In this installment of Talking With Muses, we sit down with our guide Barbara Montefalcone to learn how poetry and visual art go hand in hand.
Barbara (above) has been leading tours for Paris Muse since 2009 and is currently a Professor at the Paris College of Art and a consultant for the Terra Foundation for American Art.
When not leading tours, you are a Professor at the Paris College of Art (PCA) and also Chair of their Liberal Studies Department. How does being a docent for Paris Muse inform your work in the classroom, and vice versa?
All my different professional activities have something in common: they all demand engaging with people. Dialogue is something from which you constantly learn, and I find giving tours for Paris Muse helps me be a better teacher. Explaining the history of art to very young visitors in our family tours is particularly useful and enriching. Teachers are most effective when they can keep material simple and clear, and convey passion. In both my tours and my classroom, I love focusing on details that allow people to enjoy a piece of art.
Can you tell us a bit about the curriculum and the students you have at the Paris College of Art?
The Liberal Studies curriculum at the Paris College of Art provides students with a grounding in general humanities – history, philosophy, languages and literature – as well as social sciences and sciences. This is combined with a wide selection of elective courses including theater, cinema and film studies, gender studies, music, dance and much more. And we’re not just diverse in terms of area of study. Our students and faculty come from all over the world – from more than 50 countries in fact – and this makes PCA a vibrant and unique place. It reminds of my own experience when I left my native Italy to study French and American literature and British theater in Warwick, England. My classmates came from such different backgrounds, and we learned to adapt to new systems and methods and come together to share knowledge. I believe this sort of diversity is a source of enrichment for everyone.

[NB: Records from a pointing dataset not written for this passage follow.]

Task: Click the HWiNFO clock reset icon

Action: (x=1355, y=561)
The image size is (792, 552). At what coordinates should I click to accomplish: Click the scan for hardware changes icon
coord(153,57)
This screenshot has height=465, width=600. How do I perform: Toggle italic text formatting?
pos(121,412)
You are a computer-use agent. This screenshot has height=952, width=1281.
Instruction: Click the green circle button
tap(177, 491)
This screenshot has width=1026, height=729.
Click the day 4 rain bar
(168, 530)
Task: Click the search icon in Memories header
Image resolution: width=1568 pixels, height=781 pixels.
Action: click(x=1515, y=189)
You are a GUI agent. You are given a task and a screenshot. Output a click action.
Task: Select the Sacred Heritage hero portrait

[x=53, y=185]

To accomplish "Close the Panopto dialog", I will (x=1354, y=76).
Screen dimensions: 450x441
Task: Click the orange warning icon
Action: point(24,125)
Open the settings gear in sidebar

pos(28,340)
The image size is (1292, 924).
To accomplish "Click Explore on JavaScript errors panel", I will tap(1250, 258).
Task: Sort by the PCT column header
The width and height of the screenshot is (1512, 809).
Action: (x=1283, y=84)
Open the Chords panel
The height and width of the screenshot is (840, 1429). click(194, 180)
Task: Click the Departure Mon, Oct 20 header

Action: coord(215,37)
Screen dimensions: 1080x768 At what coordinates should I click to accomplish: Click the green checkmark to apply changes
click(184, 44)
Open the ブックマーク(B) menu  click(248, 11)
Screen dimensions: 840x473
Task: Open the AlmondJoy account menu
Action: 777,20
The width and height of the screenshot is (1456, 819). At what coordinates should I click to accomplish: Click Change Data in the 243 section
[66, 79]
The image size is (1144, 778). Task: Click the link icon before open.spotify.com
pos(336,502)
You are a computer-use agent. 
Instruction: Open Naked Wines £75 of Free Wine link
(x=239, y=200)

Literature and Art are often treated as separate fields, but your research explores how much they have in common. Can you tell us more about this?
For my Ph.D. I merged my love of literature and art by studying the relationship between painting and poetry. My dissertation looked at the work of Robert Creeley, an American poet who created collaborative books with famous painters. I was fortunate to be able to work with him at Brown University before he passed away in 2005. As a professor, I continue to not just study the intersection of literature and visual arts but also promote engagement. In 2011, with the support of a Terra Foundation for American Art grant, I organized a symposium that explores the connections between the two fields. American and European poets and painters were invited to participate. My latest book, The Art of Collaboration: Poets, Artists, Books, is a volume from this symposium which I co-edited. I titled my essay in this volume “Poetry is a Team Sport,” which is actually a quote from Robert Creeley who said:”Poetry is a team sport, you can’t play it all by yourself.” Creeley stressed the importance, for both the poet and the sportsman, of sharing a determined space and time, and of being part of a collaborative act whose results are both personal and common. This is an idea that I particularly like.
A great example you give of this in practice is the “artist book.” What is an artist book? What makes it different than an illustrated book?
Simply put, an artist book is a book made by an artist. It is artwork in the form of a book. The first artist book was Ed Ruscha’s self-published photography book called Twentysix Gasoline Stations (1963). While artist books are often collectors’ items today, they were originally a way for artists to distribute their work outside of galleries and make art accessible. They were self-published, made of cheap materials, and often free. Collaborative books, another variation on this genre, are another example of how the crossover between art and writing can take the form of a book. In these cases, poets and writers reach out to artists who then illustrate their book. Their arts inform each other. This is different from an illustrated book in which the publisher reaches out to an illustrator.
How did you become so interested in this particular form of expression?
I first fell in love with books when I was a child. My parents own a wonderful library of both literature and art books, and when I was young I spent whole afternoons looking at pictures and reading poems. Then, as an undergraduate in Italy, I took a 20th century art history course and a modern literature course in the same semester. It was a revelation to me how many connections could be drawn between the two. From that moment on I decided to explore the relationship between modern and contemporary poetry and painting. That brought me to study first illustrated books, then collaborative books and then, finally, artist books. So the serious interest really came from my university years, but I believe that there was already something there from my past that sparked my love of illustrated books. For instance Le Petit Prince by Antoine de Saint-Exupéry has been one of my favorites since my mother first gave it to me when I was a teenager.
What are your favorite artist books? And where can we find them?
That’s a difficult question! The research library of the Centre Pompidou has an incredible collection, including Ed Ruscha’s photography books and another I particularly cherish by the Italian artist Enrico Baj and Italian poet Edoardo Sanguineti. It is an “object book” (a book which does not look like a book, but more like a piece of sculpture) entitled The Biggest Art Book in the World (1968). It is made of a series of cardboard cubes that the reader can mix up and play with in order to create an image. It’s a playful activity that the authors define as “today’s real cubism.” It’s unique, beautiful, and full of irony – the perfect ingredients for a good book!